What is the Water Cycle and Why is it Important?

What is the Water Cycle and Why is it Important?

This is post 1 of 3 of the Reef Healers Water Series.

Water’s remarkable journey: Providing life from the mountains to the seas.

The water cycle, also known as the hydrologic cycle, is the continuous movement of water on, above, and below the Earth's surface. This remarkable process is essential for maintaining balance, health, and vitality for all life on earth, including land and ocean ecosystems. Understanding the water cycle and how it connects all of us is crucial to recognizing the impacts human activities play on these resources and how each of us can better protect and preserve the ecosystems depending on this simple, yet highly complex system.
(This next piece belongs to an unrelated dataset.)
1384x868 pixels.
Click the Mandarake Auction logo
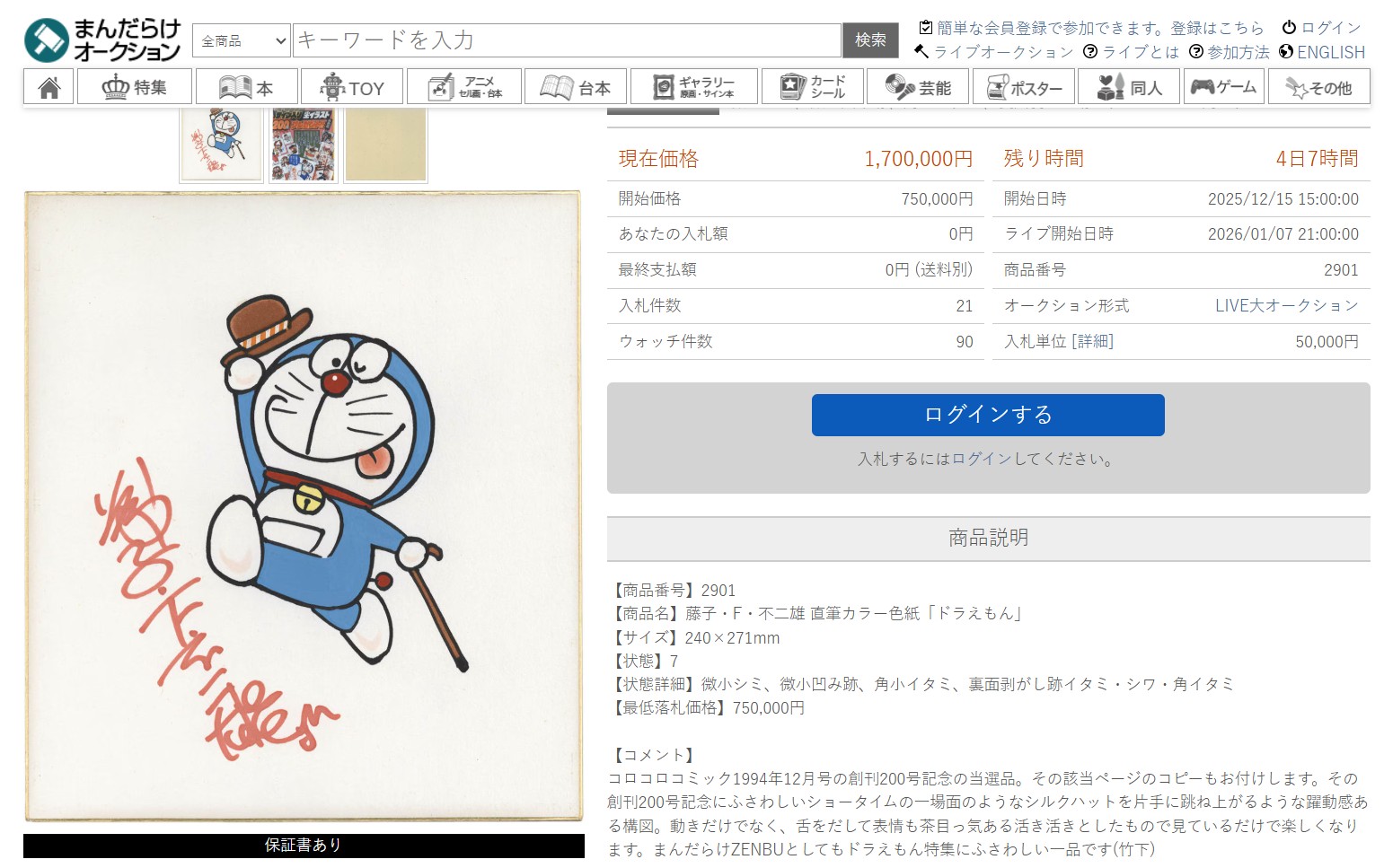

Keeping it simple, the water cycle begins when water evaporates from the earth, lakes, and oceans; or transpires from living plants as vapor before condensing in the atmosphere to form clouds. These clouds often move inland before releasing their weight as precipitation in the form of rain or snow. The water creates snowpacks, glaciers, lakes, aquifers, and fertile land, all of which are essential to balanced ecosystems. Although certain water resources such as glaciers may stay put for extended periods of time, most will continue the cycle as runoff in a journey downhill creating creeks, streams, and rivers or infiltrating into the ground to nourish life on its way to the sea.
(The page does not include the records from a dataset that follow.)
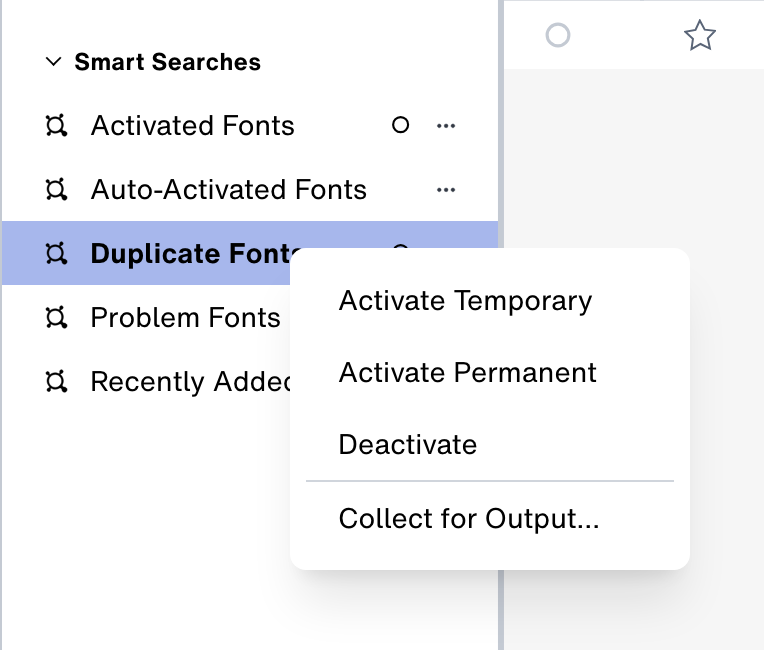Click the Duplicate Fonts smart search icon
Viewport: 764px width, 650px height.
56,254
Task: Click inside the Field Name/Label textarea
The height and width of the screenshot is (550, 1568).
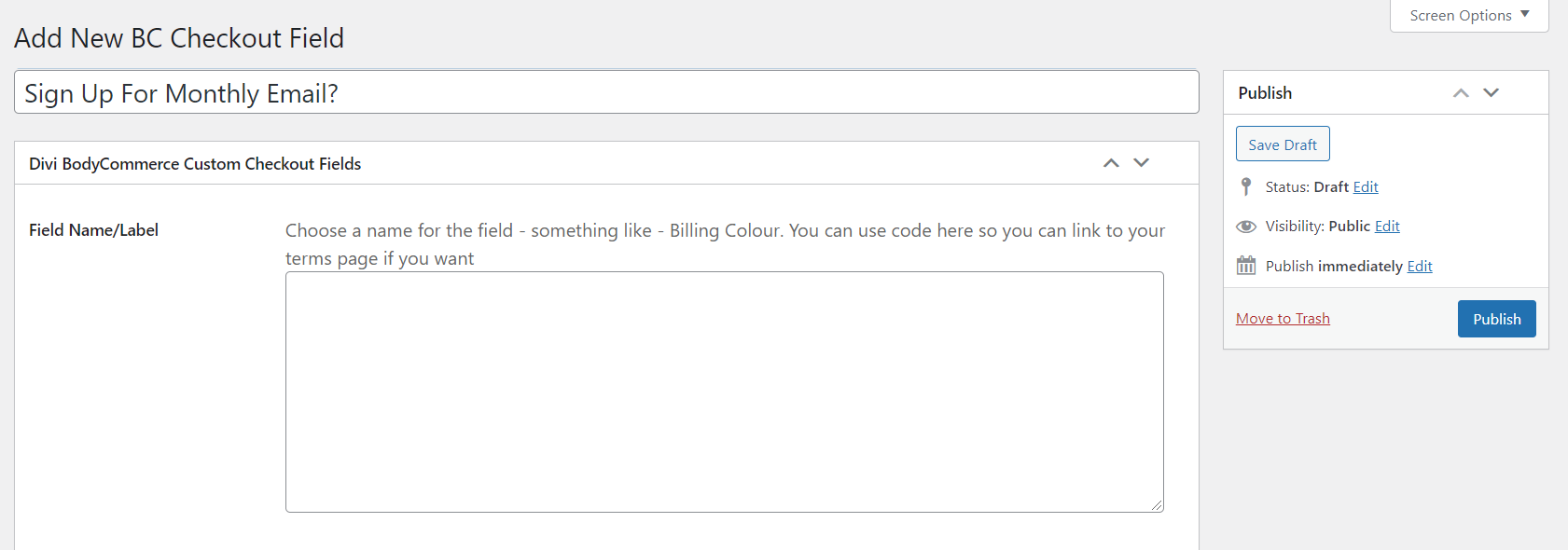Action: [x=724, y=392]

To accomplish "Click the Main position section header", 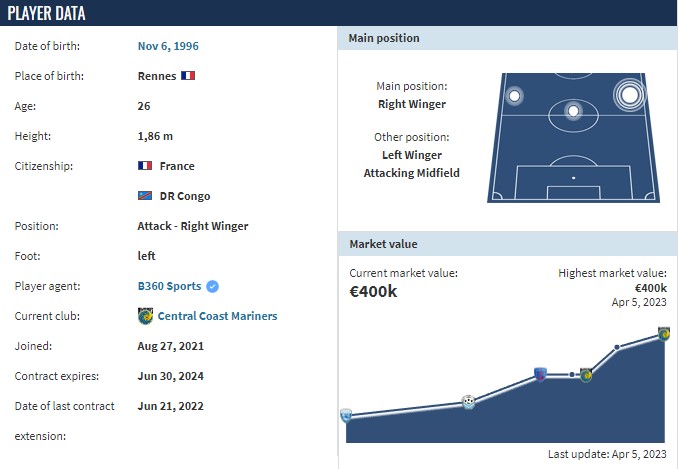I will click(507, 38).
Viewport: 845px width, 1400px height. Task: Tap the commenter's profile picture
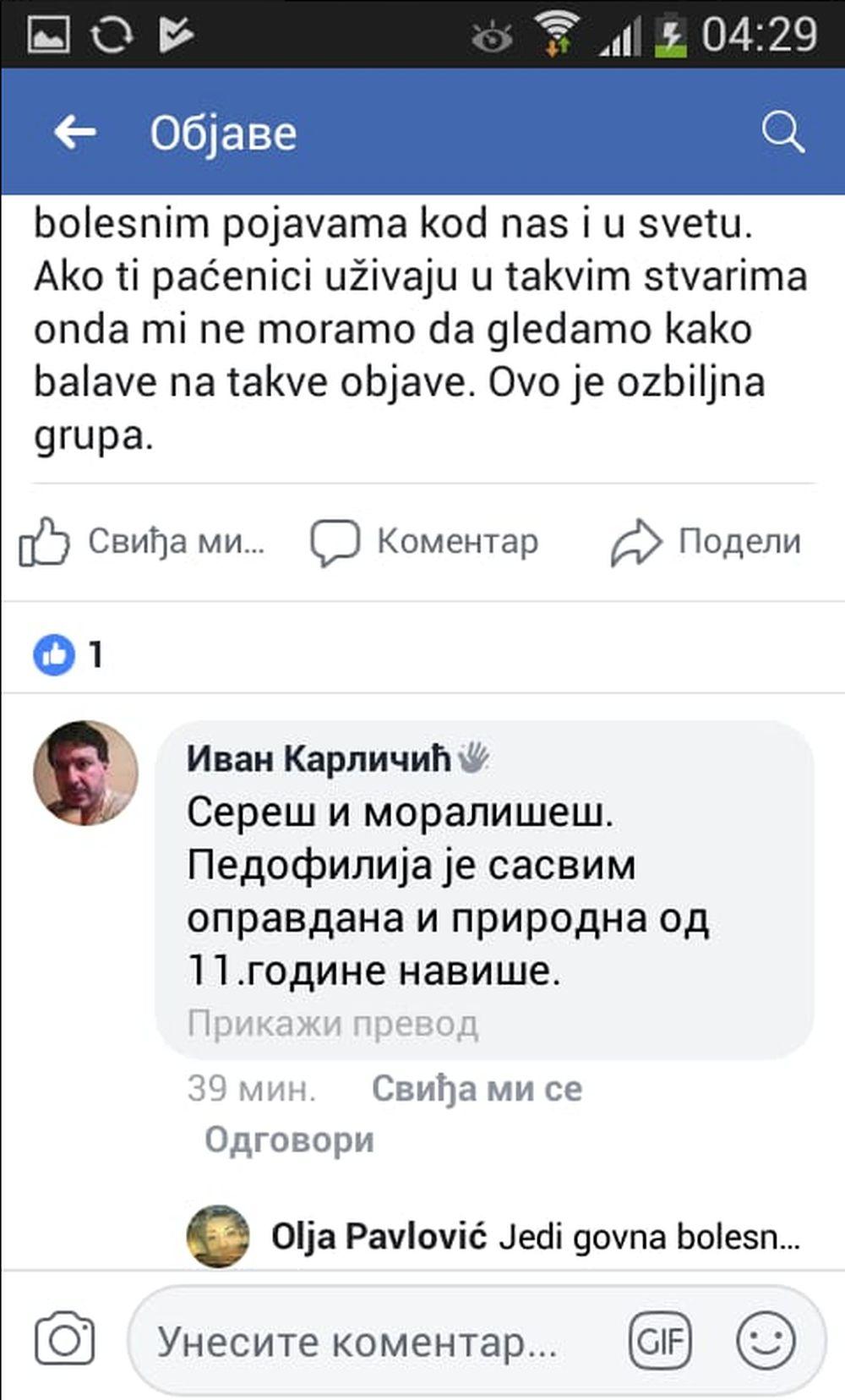tap(85, 773)
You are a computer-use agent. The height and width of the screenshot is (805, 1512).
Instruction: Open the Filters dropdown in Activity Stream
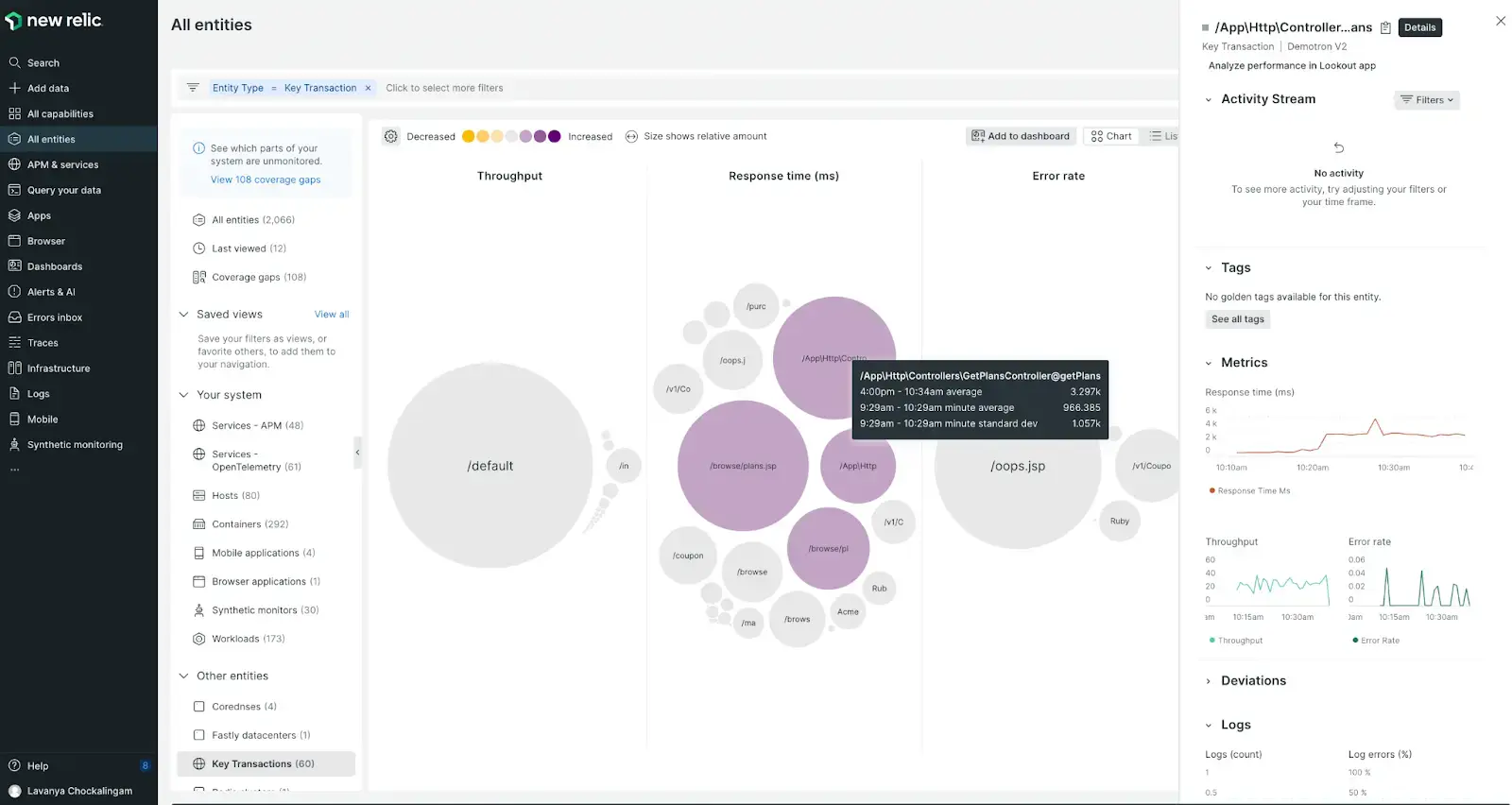[x=1426, y=100]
Rivers act as an effective transportation system for water resources, food, nutrients, and mineral sediments to downstream ecosystems that depend on them. This critical role of connecting water resources from the mountains to the oceans acts like living veins that transport nutrients from one part of the body to another. This highway of life filters and cleans water as it flows through various materials, debris, and the river bed, removing impurities and pollutants. When rivers are healthy, they help ensure that the water reaching the ocean is clean, oxygenated, and free from various harmful pollutants, therefore benefiting the life forms that depend on river outputs in estuaries and at sea. In this way, rivers and other inland water sources play a vital role in the health of ocean ecosystems and the security of coral reefs. When rivers and lakes are polluted or damaged, this can disrupt the water cycle and quality, harming the sensitive health of coral reefs and ocean ecosystems.
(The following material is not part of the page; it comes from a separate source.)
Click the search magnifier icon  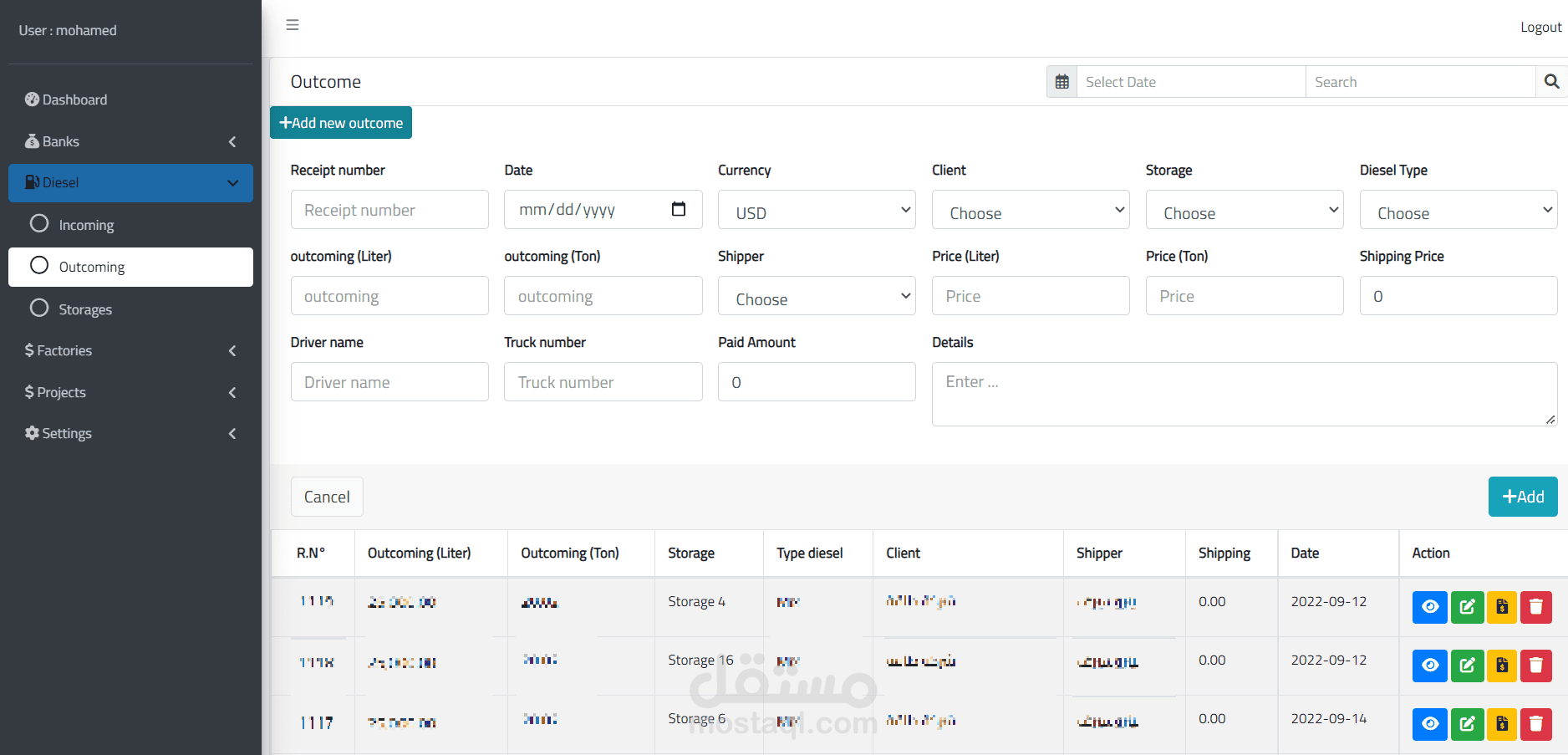[1551, 82]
The water cycle is a complex and interconnected system, and human activities can have significant positive and negative impacts on these delicate resources. Reef Healers is creating community passion to love and respect ALL stages of the water cycle from the slopes, along the creek in our backyard, or at the estuary feeding into the ocean. Promoting and maintaining a unified approach to this natural system ensures a healthy world for generations to come.